The powers not delegated to the United States by the Constitution, nor prohibited by it to the States, are reserved to the States respectively, or to the people.”

The mission of the Tenth Amendment Project is dedicated to the notion that the Tenth Amendment to the United States Constitution was enacted to expressly limit the powers delineated to the federal government and to reserve the rest to state governments, who understand the needs of their constituencies best. The Tenth Amendment Project works to halt the ever expanding size and scope of the administrative state, to highlight and support state endeavors to serve as laboratories of experimentation for policies that work, and to preserving the constitutional structure of government our founders intended.


Executive and Federal Legislative Actions should be limited to those actions where the United States Constitution has clearly and specifically delegated authority

Congress should not preempt state laws unless there are compelling national problems 

Congress should not interfere with the ability of states to serve as laboratories of experimentation to implement policies that best fit their own local needs.

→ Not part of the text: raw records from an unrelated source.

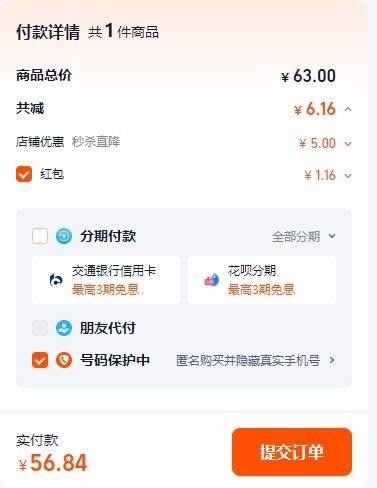Uncheck the 号码保护中 checkbox

[x=40, y=360]
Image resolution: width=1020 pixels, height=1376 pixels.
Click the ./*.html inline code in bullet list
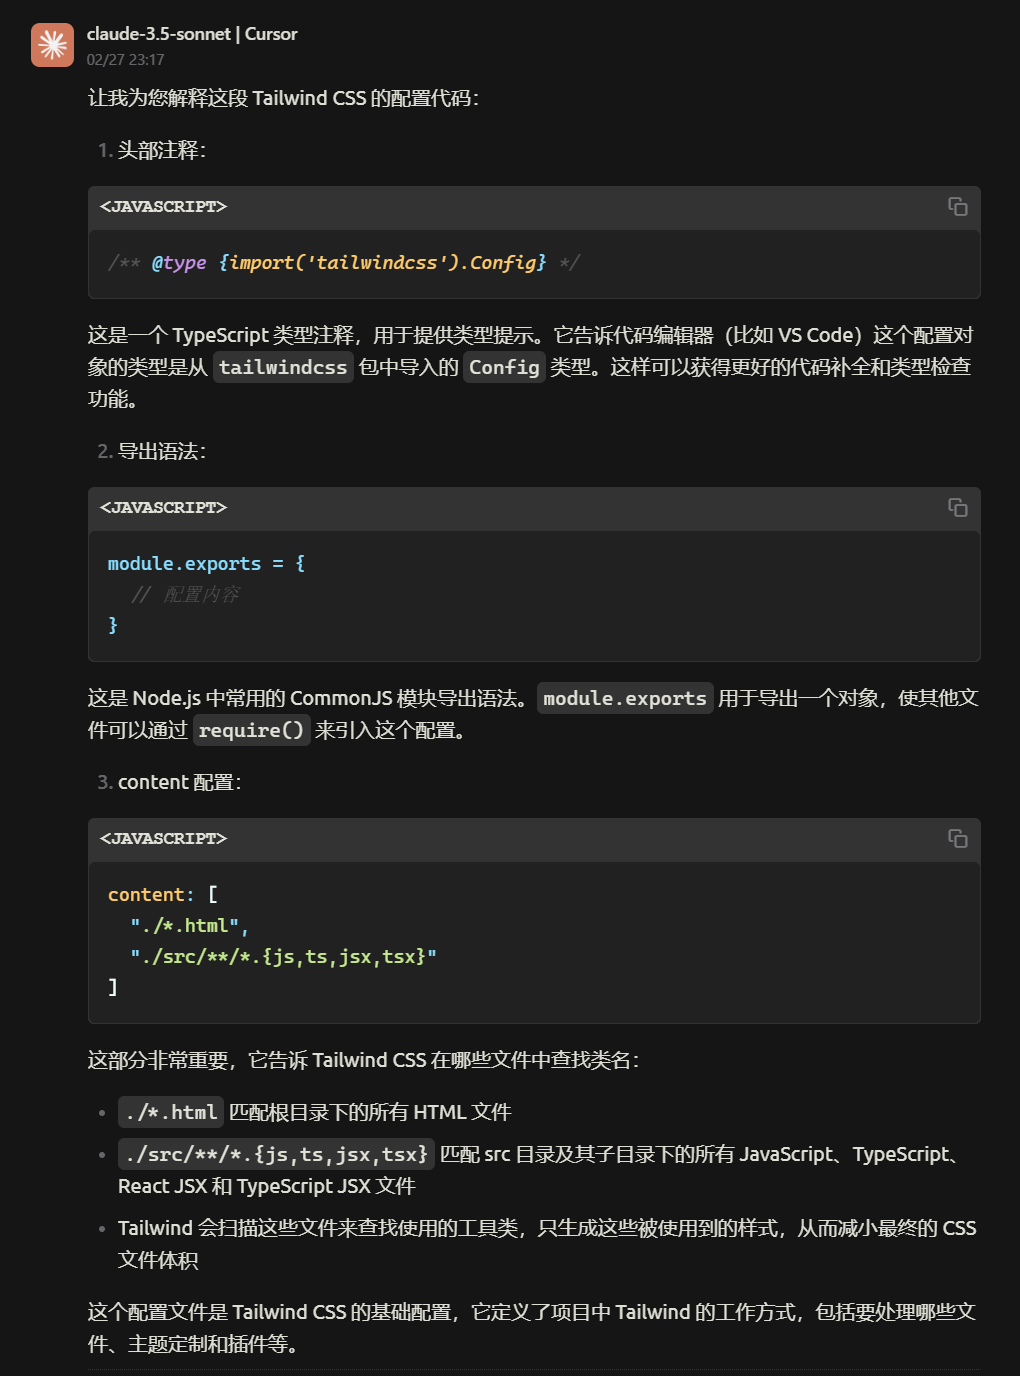[x=171, y=1112]
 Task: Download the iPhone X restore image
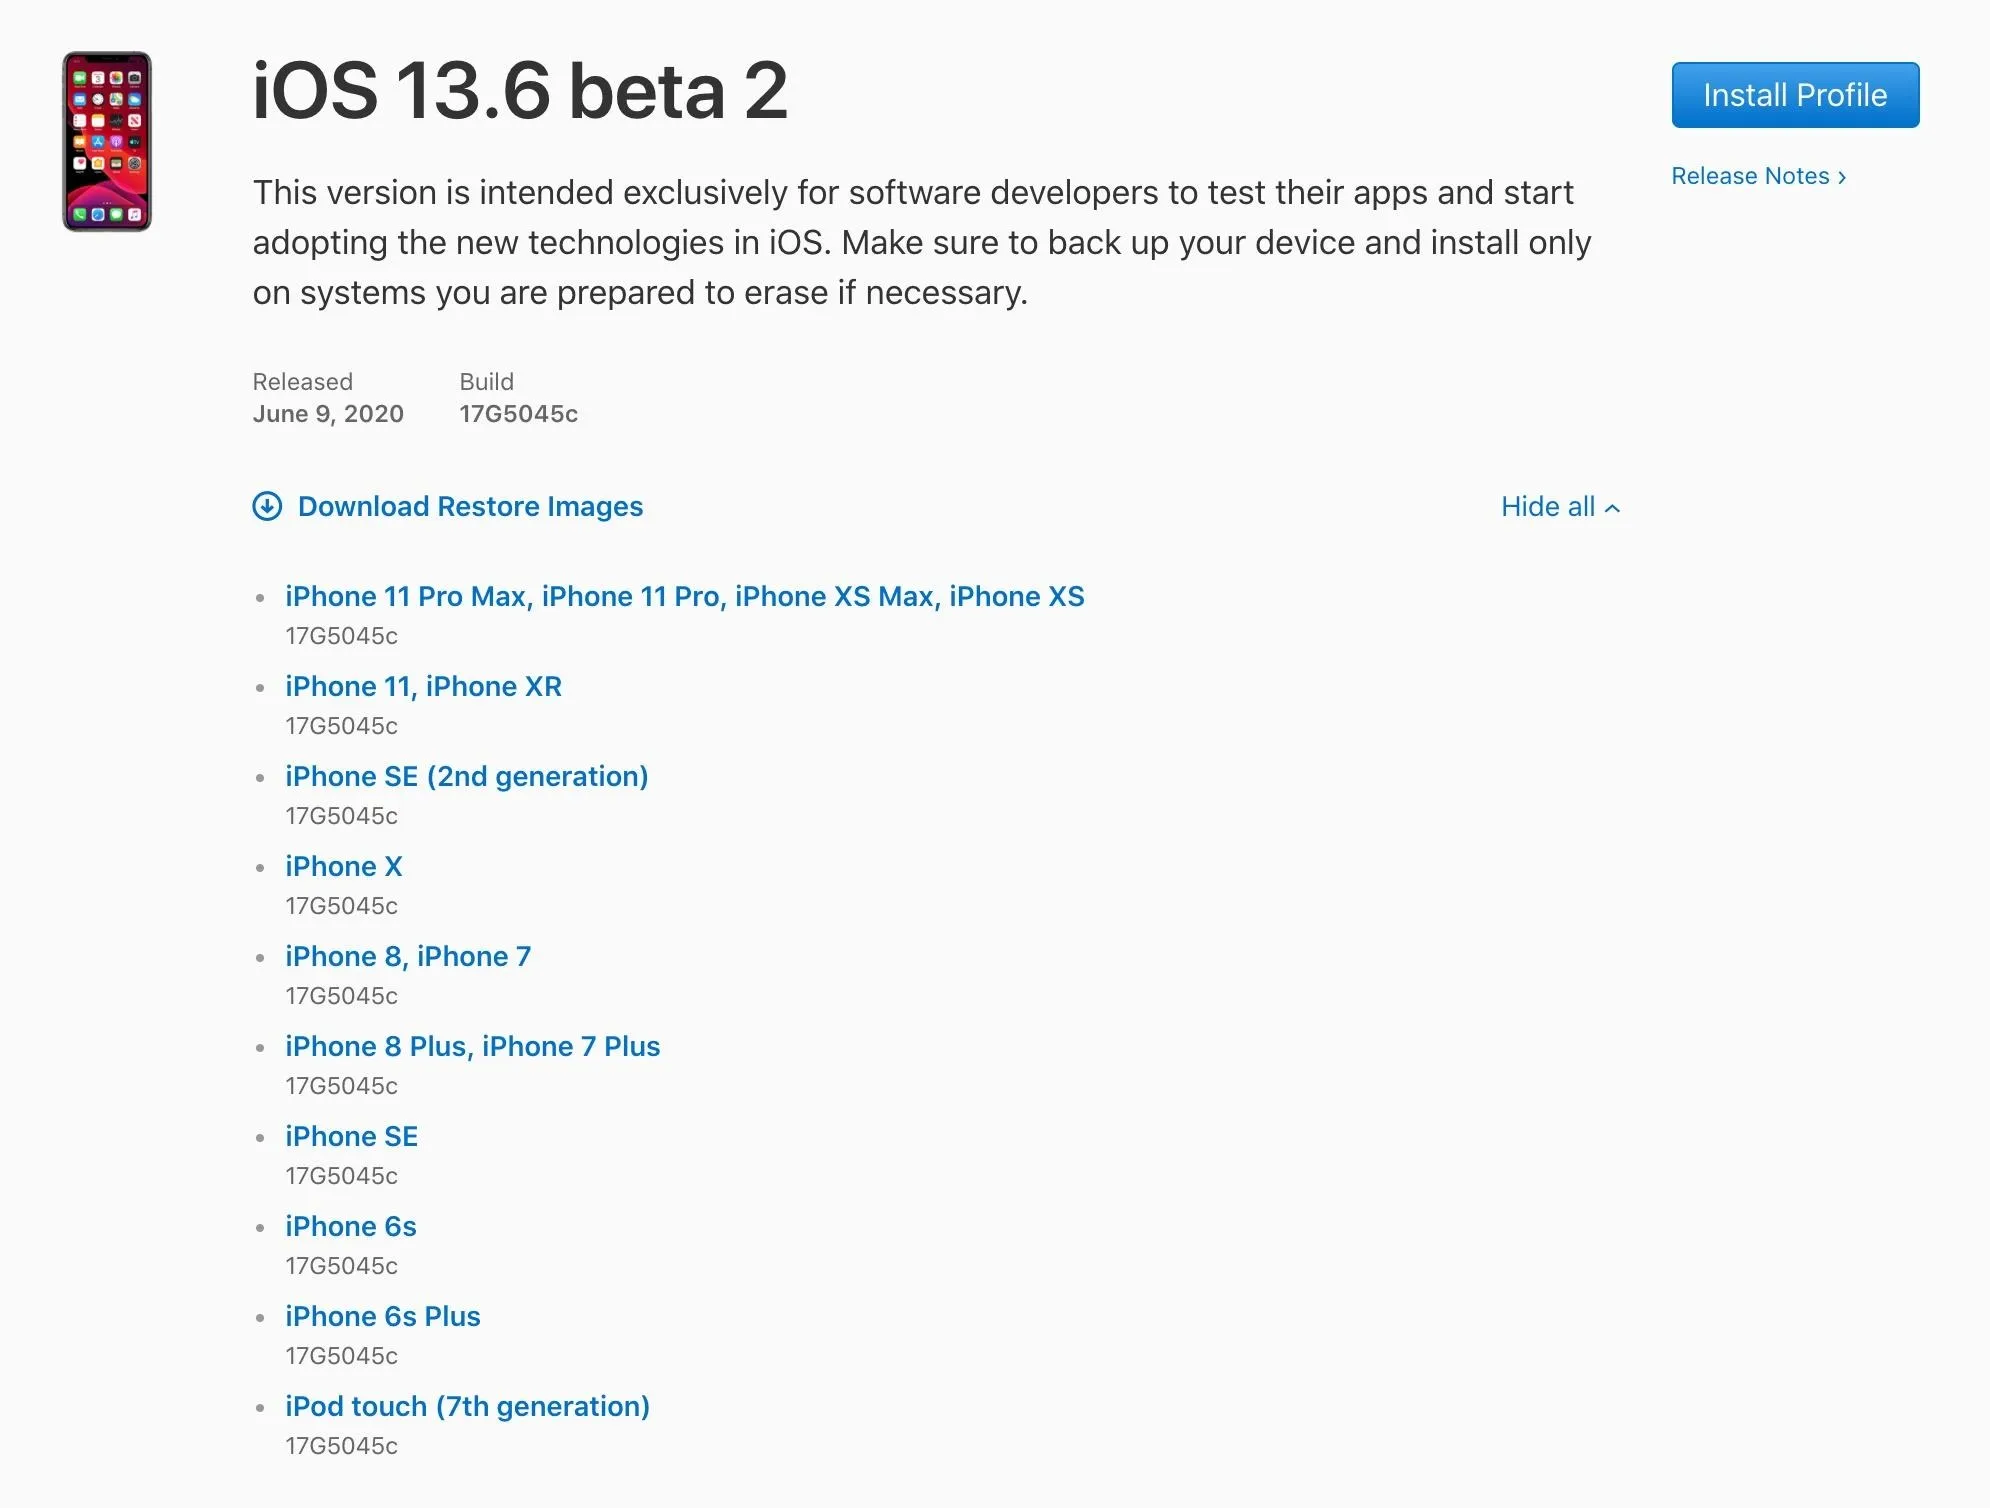pos(343,867)
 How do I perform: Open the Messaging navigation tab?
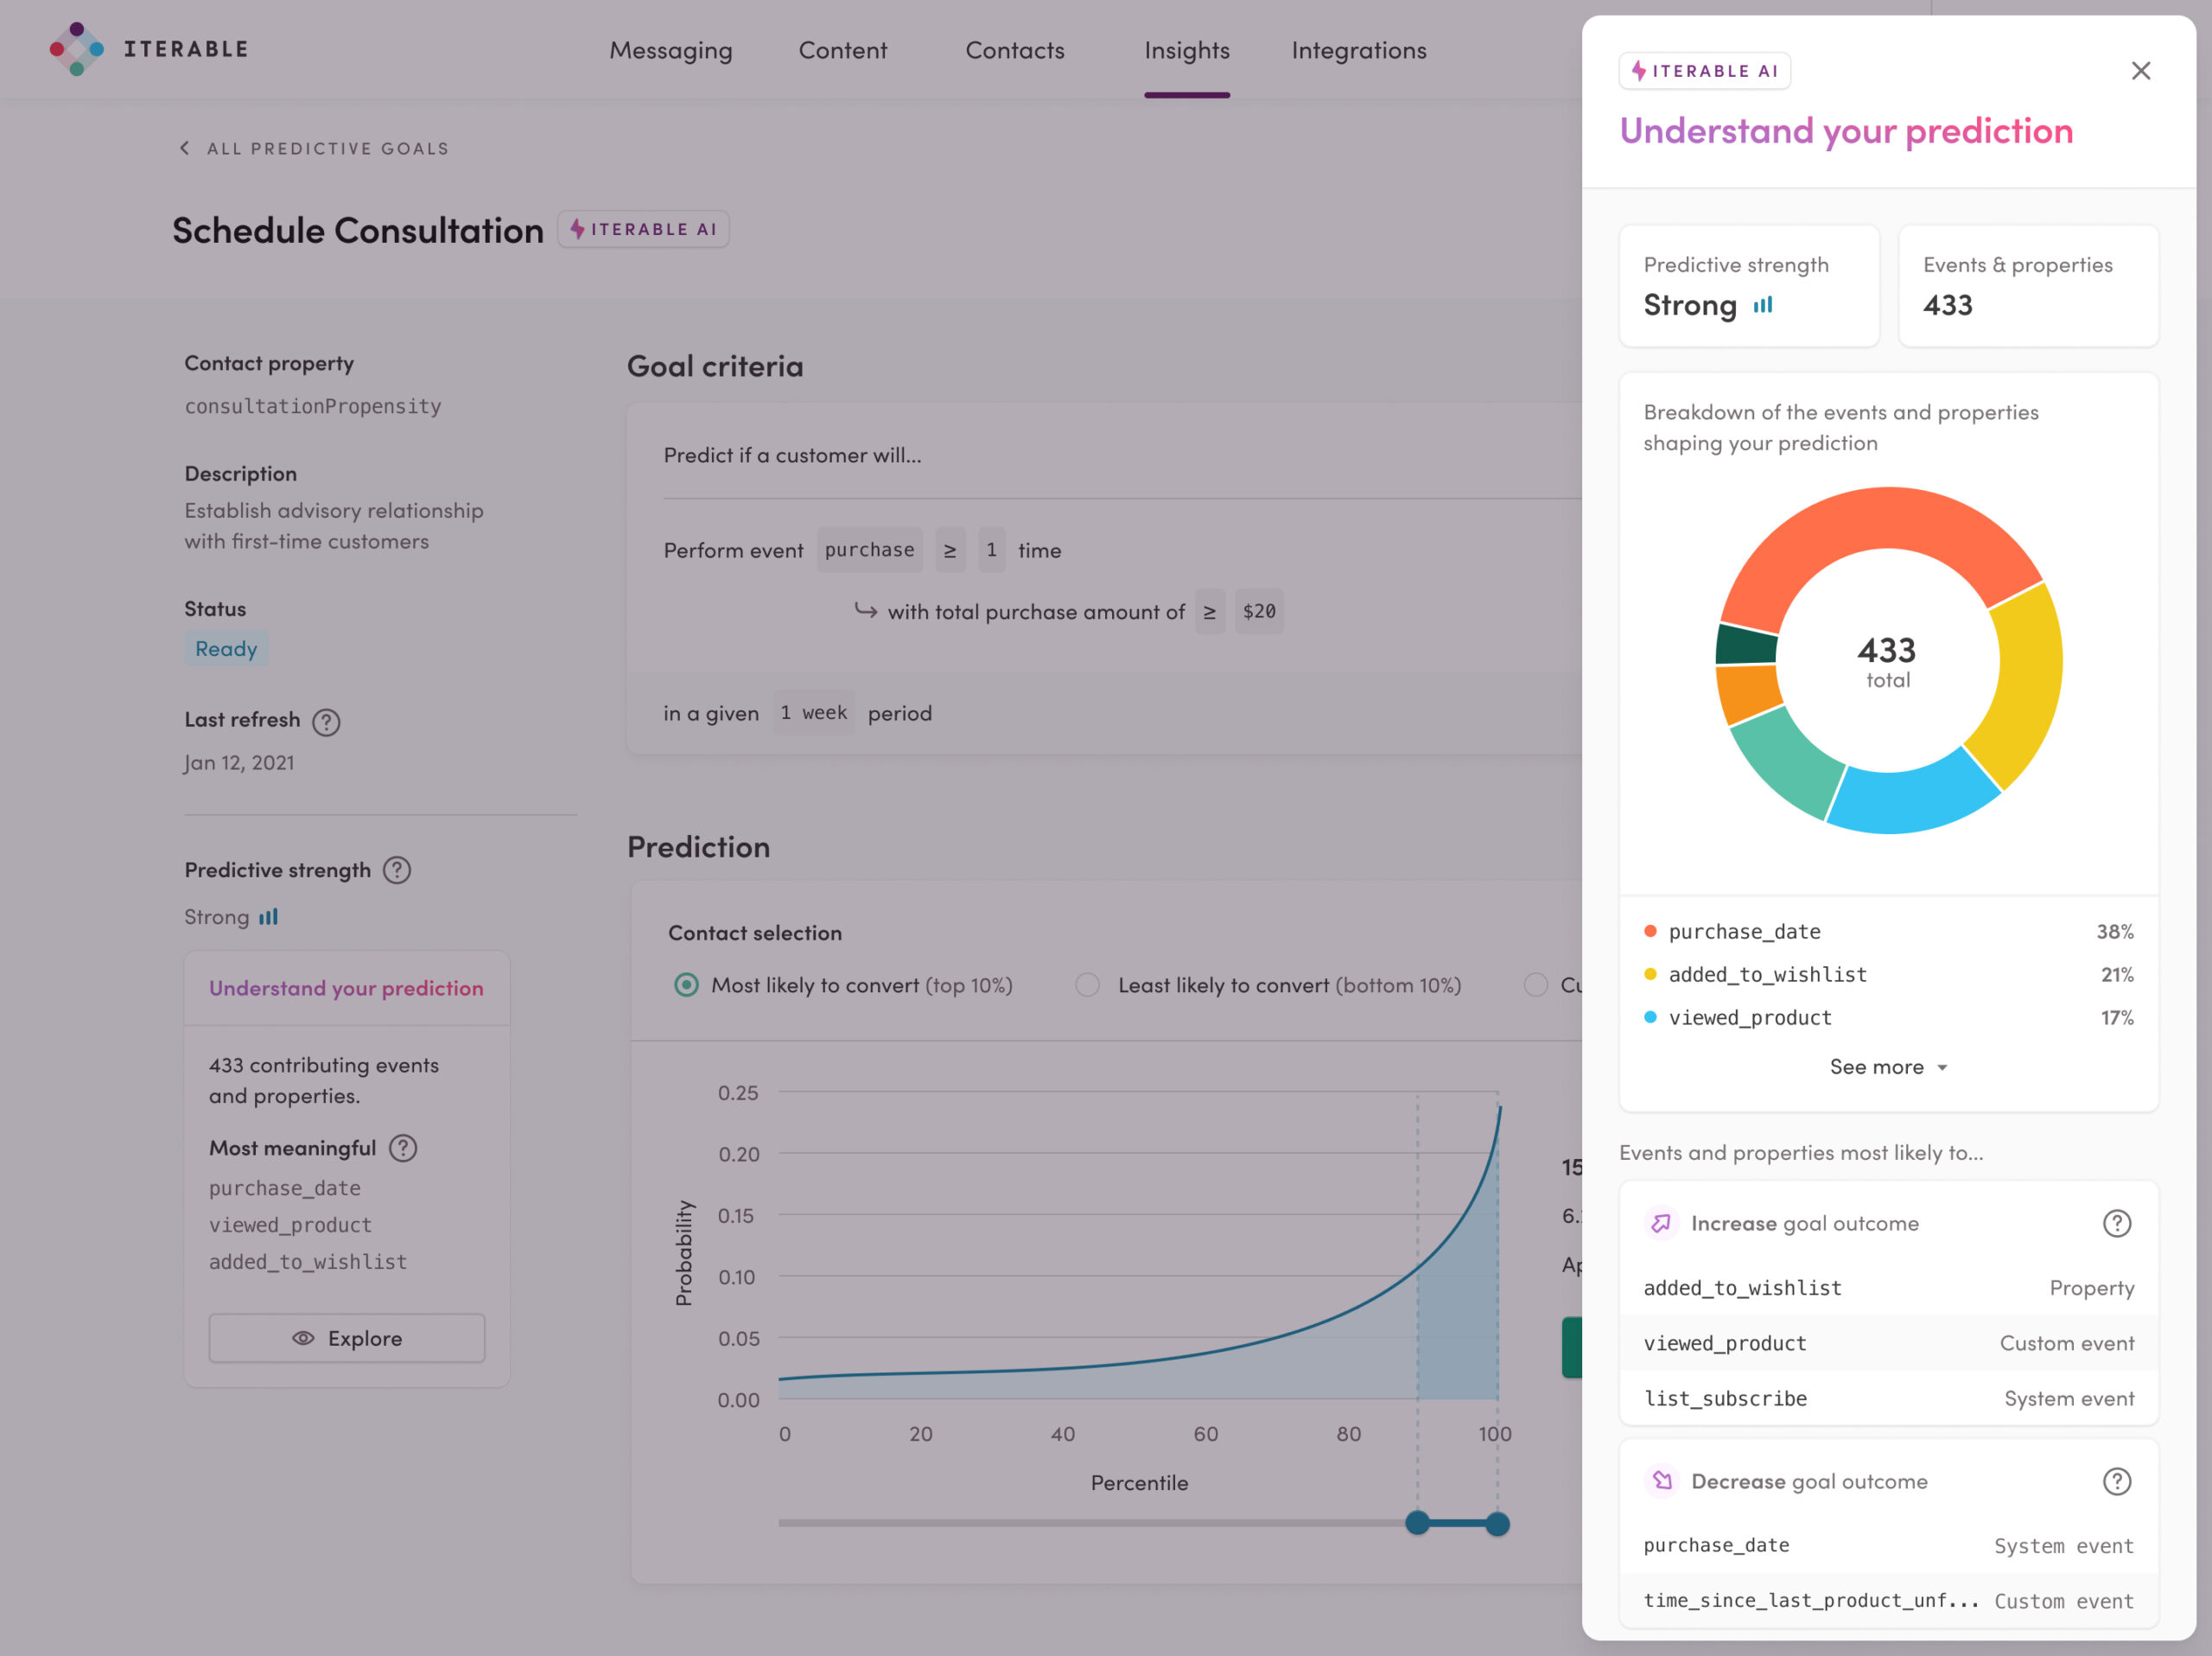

“The powers delegated by the proposed Constitution to the federal government are few and defined. Those which are to remain in State governments are numerous and indefinite.”
– James Madison, The Federalist No. 45

"What is absolutely clear, affirmed by the text of the 1789 Constitution, by the Tenth Amendment ratified in 1791, and by innumerable cases of ours in the 220 years since, is that there are structural limits upon federal power—upon what it can prescribe with respect to private conduct, and upon what it can impose upon the sovereign States. Whatever may be the conceptual limits upon the Commerce Clause and upon the power to tax and spend, they cannot be such as will enable the Federal Government to regulate all private conduct and to compel the States to function as administrators of federal programs.

That clear principle carries the day here."
– Justice Antonin Scalia

“Today neither of our two parties maintains a meaningful commitment to the principle of States' Rights. The Tenth Amendment is not a 'general assumption' but a rule of law. States rights mean that states have a right to act or not to act, as they see fit, in areas reserved to them.”